My early political activism juices began to brew again.  I found the local DFL unit (Stearns 12B) and got involved.  In 2019 it was announced that there was no one to challenge the incumbent MN State Senator Torrey Westrom.  The hair on the back of my neck stood up.  “This is not the Middle East, with their sham elections. We cannot let an incumbent run unopposed!”  “Would you do it?”, they asked.  So, I ran. It was 2020 and COVID set the pace, but it was a well-supported and organized run. I did not win, but I didn’t lose either.  I had gained a wealth of understanding of our state political system. In 2021 I considered running again for MN Representative for 12B, but redistricting had me bow out to a very committed alternative candidate.

In May, I got a call out of the blue that several candidates for Democratic US Congressional seat CD7 had taken themselves out of the running. It appeared that the incumbent, Michelle Fischbach, would run un-opposed. Well! If I was concerned about Mr. Westrom running unopposed as being undemocratic, clearly this was even a more dire situation! As OUR representative, she supports the fiction of a rigged election. Her first vote, ON THE DAY OF THE CAPITOL RIOT, was to reject the electoral votes from Arizona and Pennsylvania. Then came June and the Supreme Court’s reversal of women’s reproductive rights. All my memories of working with reproductive rights and the women who sought medical care during their most tragic personal circumstances again before us. As new generation is poised to be brutally stripped of privacy and self-autonomy. I feel this IS the fight of a lifetime!

There are many, many critical issues which affect the quality and future of life in rural Minnesota.  Our educational system, our rural health and mental health care access and a Farm Bill that for decades has ensured national food security while protecting farmers from catastrophic loss. Mrs. Fischbach, along with a slew of urban Republican legislators, plan to let that bill expire in 2023 and replace a greatly scaled back version controlled by individual states.

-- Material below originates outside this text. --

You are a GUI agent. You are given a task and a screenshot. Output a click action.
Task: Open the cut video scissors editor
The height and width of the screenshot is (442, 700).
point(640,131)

I am running to remove Michelle Fischbach as our Representative. Her position against women is immoral, her allegiance to extremism is dangerous and indefensible. I will work tirelessly to improve the services and institutions rural Minnesotans deserve, for quality education and health care and most of all to stand up to those who are tearing away at the very core of our democracy.

 

This is who I am, and this is why I am running.